Whether this approach will help all that much, will probably depend on
whether you have a low-latency or high-latency connection between client
and server. For a low-latency connection (e.g. same Ethernet segment) I
suspect it won't help much, and will probably hurt (doubling the number
of RPCs). For long-latency connections, it might very well help.
[2] Run RCP-over-TCP, thus gaining the advantage of the TCP sliding window,
slow-start, and congestion-avoidance. With this approach, you could
send multiple 8k read requests back-to-back over a single TCP connection.
The TCP transport layer would not allow the reply segments to swamp the
net, and if a segment _should_ be lost it would be re-transmitted by
TCP without having to have the entire RPC re-executed. This has the
disadvantage of single-threading your client/server mount, though.
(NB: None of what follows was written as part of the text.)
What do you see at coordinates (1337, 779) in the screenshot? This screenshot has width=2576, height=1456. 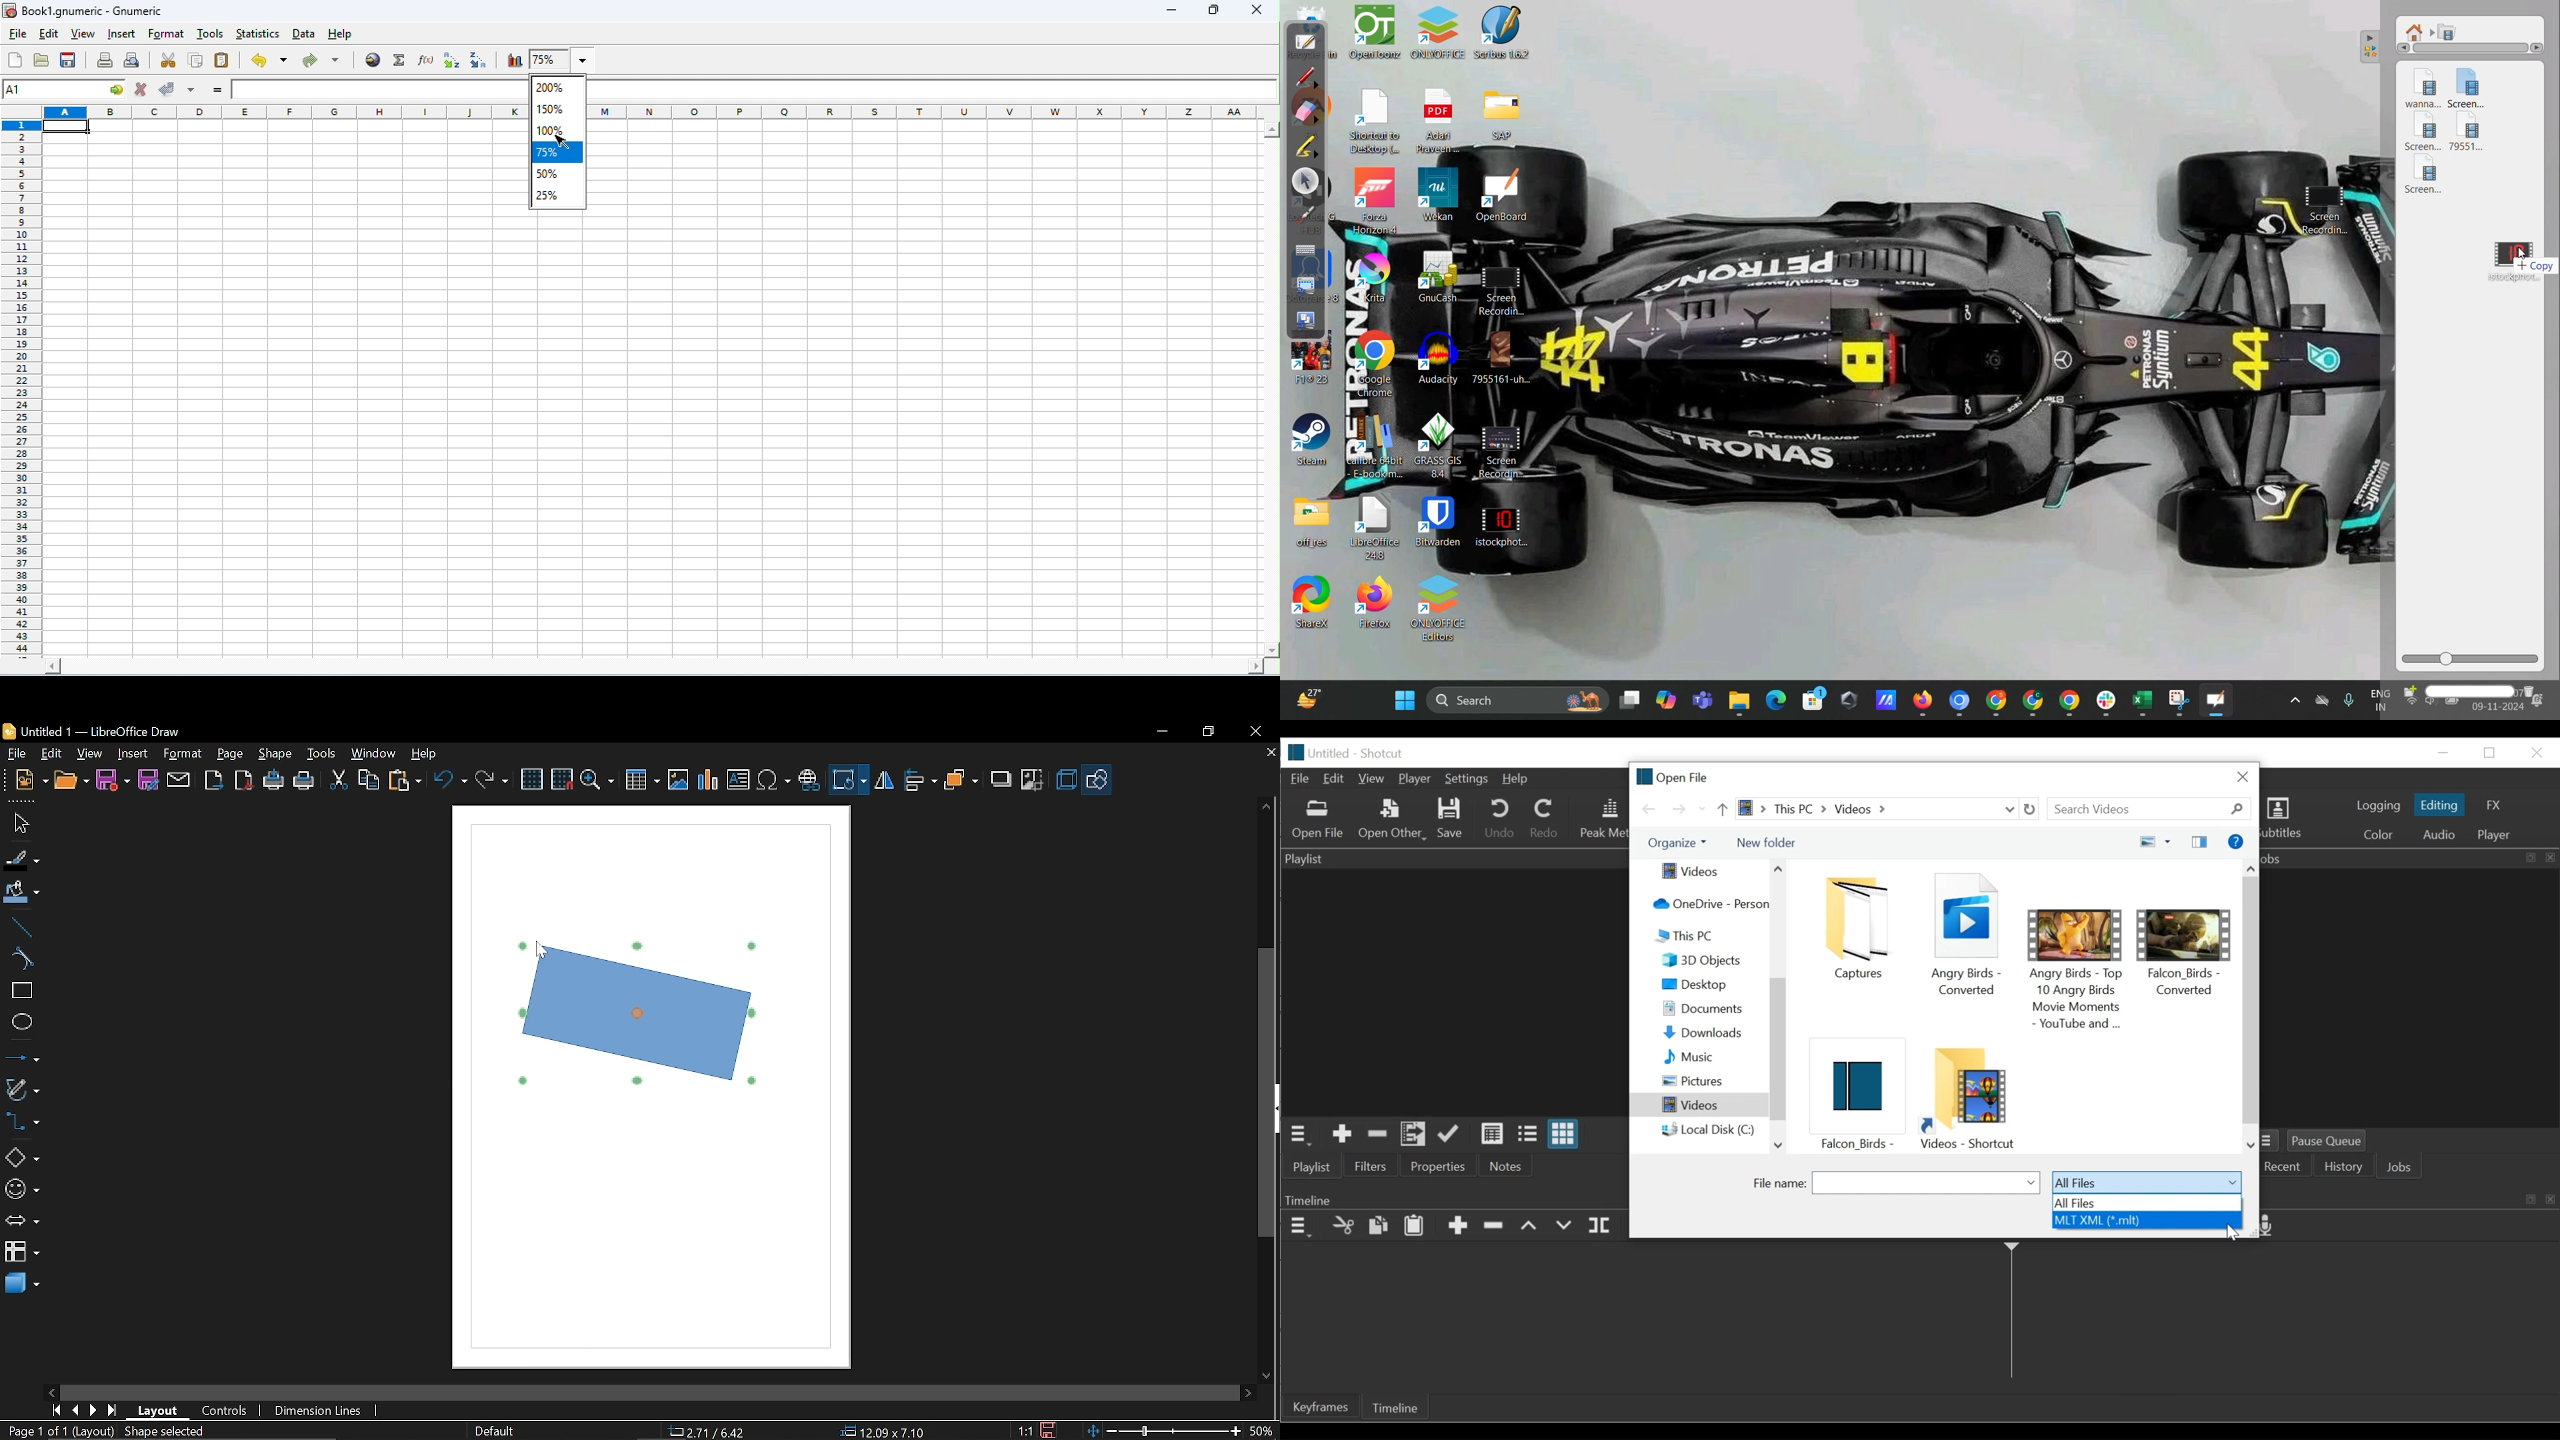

I have an old ACS 2100 Ethernet bridge/router sitting around which I no
longer use. It's fast enough to keep up with a Sparc-1, but it can't handle
long bursts of back-to-back packets at the speed of a Sparc-10 or a
Lance-based Linux card. As a result, it can't handle standard NFS (8k
requests) without causing massive numbers of "NFS timeout" messages... I
can't get more than about 10k bytes/second through it, if I try to NFS-copy
a file from Sparc-10 to Sparc-10. On the other hand, it handles TCP
connections just fine... FTP works like a champ.
Similarly, when we had some networking problems a few years ago (somebody
added cable to our thin Ethernet without telling me, and pushed it over the
length limit) NFS became almost unusable, but TCP-based protocols showed no
perceptible degradation in performance.
Large-request NFS is a _wonderful_ canary in the coal mine - it will show up
any congestion points in your IP network very quickly.